Что касается колледжа, то, конечно, не ахти какой, с моим curruculum vitae, популярностью у студентов и научными публикациями мог бы рассчитывать на что получше, может, даже из Лиги слоновой кости — Дармут, скажем, в Нью-Хемпшире или Амхерст в Массачусетсе. Зато Нью-Йорк: отбарабанил сорок часов в неделю, все остальное время — развлекайся вволю в столице мира. То есть там, где я живу, не совсем, Нью-Йорк, совсем даже не Нью-Йорк, скорее его спальня:
Куинс, с его быстро увеличивающимся числом эмигрантов из Латинской Америки, Азии и б. Советского Союза. Именно после распада последнего я и стал профессором сравнительной литературы, так как факультет славянских языков, который я возглавлял, был упразднен, нас слили с германцами — ввиду потери интереса к России, когда та прекратила свое существование как империя зла и встала на демократический и банальный путь, потеряв «лица необщее выражение». Уйдя из мировых новостей, а заодно из мировой истории, Россия продолжала катиться по наклонной, деградируя экономически, демографически и нравственно. Василий Розанов полагал, что она слиняла в три дня в 1917-м; на самом деле — в три года в середине 90-х, что отразилось не только на ее несчастном населении, но и па целой когорте американских советологов, кремленологон, славистов и переводчиков, которые оказались не у дел — Россия перестала быть профессией. Чтобы не стать безработным, вынужден был переквалифицироваться, точнее — расширить прежнюю квалификацию, ведя теперь общие курсы, в которые русская литература входит составной частью. Скажем вместо курса по Достоевскому у меня теперь курс «Достоевский и Диккенс». Либо курс «Два Набокова — русский и американский».

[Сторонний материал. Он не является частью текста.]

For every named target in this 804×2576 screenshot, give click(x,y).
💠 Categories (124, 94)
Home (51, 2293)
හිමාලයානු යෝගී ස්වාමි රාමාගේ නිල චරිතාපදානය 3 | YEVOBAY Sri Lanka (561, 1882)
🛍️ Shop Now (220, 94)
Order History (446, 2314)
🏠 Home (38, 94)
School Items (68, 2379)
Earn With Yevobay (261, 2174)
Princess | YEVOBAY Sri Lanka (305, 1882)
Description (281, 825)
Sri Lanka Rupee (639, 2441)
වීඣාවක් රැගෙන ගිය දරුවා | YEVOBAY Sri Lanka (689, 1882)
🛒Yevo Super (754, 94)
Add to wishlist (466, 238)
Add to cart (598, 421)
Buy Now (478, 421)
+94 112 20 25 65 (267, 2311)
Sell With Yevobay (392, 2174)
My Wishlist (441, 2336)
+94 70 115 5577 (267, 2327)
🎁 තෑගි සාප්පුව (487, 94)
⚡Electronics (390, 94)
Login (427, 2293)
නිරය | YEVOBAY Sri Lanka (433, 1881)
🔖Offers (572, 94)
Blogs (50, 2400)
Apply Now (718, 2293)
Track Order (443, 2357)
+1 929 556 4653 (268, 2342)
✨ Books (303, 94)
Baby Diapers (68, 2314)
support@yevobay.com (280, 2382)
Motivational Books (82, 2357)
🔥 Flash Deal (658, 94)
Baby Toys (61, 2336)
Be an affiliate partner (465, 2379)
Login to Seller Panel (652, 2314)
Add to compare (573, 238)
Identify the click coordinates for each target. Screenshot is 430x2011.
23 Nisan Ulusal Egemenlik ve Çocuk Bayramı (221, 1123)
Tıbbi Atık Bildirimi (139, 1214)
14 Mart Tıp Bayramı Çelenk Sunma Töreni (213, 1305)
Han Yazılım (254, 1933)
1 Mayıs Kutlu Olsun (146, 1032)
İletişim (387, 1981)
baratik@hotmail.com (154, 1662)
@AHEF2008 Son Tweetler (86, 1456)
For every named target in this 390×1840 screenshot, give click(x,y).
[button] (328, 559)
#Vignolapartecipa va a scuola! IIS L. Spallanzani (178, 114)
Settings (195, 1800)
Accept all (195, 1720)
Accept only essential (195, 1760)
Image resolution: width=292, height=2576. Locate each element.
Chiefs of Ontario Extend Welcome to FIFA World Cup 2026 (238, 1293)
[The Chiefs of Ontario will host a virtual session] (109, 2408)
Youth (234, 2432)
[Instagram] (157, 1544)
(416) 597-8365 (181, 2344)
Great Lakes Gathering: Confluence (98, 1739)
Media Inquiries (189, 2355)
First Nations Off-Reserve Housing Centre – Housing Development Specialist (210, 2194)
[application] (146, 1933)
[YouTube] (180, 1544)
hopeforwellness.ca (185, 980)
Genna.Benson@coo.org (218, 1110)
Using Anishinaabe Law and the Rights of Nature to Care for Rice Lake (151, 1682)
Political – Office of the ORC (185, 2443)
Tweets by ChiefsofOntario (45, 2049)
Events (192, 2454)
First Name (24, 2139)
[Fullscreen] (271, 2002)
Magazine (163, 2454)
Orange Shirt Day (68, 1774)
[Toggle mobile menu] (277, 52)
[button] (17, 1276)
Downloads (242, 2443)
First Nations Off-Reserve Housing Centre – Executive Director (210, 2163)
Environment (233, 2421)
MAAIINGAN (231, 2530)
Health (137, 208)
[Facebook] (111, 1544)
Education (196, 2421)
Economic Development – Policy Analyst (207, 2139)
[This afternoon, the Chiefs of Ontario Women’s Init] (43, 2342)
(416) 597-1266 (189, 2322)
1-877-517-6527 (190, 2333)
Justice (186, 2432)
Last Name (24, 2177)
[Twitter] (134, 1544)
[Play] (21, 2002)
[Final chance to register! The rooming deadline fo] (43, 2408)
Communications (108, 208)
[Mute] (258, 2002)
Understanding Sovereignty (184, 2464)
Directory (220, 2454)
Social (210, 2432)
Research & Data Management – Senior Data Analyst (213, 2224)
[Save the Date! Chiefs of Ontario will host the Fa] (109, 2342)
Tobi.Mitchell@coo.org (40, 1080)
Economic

Сохранились и чисто русские курсы, число студентов на которых, как ни странно, с падением интереса к России не уменьшилось, а совсем наоборот — за счет тех новых американцев, которые записываются на курсы русской литературы, чтобы добрать число дисциплин. Мы их называем heritage learners, но это, конечно, эвфемизм. Попадаются хитрованы, что берут русский язык, зная его лучше преподавателя, хотя лично у меня русский отменный, идиоматически насыщенный, со знанием современного сленга — помимо преподавательской деятельности, я еще составляю словарь современного русского и время от времени занимаюсь переводами, решительно предпочитая стихи прозе, да и сам иногда ими балуюсь, недаром друзья, которых у меня не много, называют меня последним на земле романтиком. Понятно, что собственные стихи я сочиняю по-английски, зато русский избрал в качестве тайнописи для моей горестной исповеди соломенного вдовца, литературные достоинства которой по-настоящему сможет оценить только русскоязычник, пусть он и отметит ряд неловкостей (типа «кровавого давления» вместо «кровяного»), неизбежных у человека, который знает язык не с младых ногтей и его чердачные тайнички ему неведомы.
А если по-честному?
Писательство всегда мне казалось крайней формой эксгибиционизма, даже когда автор прячется за спины вымышленных героев: выставлять напоказ срам души — занятие куда более сокровенное и рисковое, чем демонстрировать физический срам, который и не срам вовсе. Потому и избрал русский в качестве шифра — не только и не столько для конспирации, но чтобы не рыдать над каждой страницей: отчуждение материала в чужом языке. Сознаю, конечно, вполне вероятные субъективные предвзятости, неизбежные у пожилого профессора, воспитанного к тому же в религиозно строгой, чтобы не сказать ригористичной атмосфере. Обещаю, однако, не злоупотреблять преимуществом рассказчика перед героями, которые описаны в третьем лице и лишены права собственного голоса.
Что же до студентов на моих курсах по Пушкину, Толстому, Достоевскому или Набокову, то большинство, так я думаю, прежде вовсе не проявляли интереса ни к русской, ни к какой другой литературе, и не уверен, что вообще держали когда в руках роман, тем более — книгу стихов.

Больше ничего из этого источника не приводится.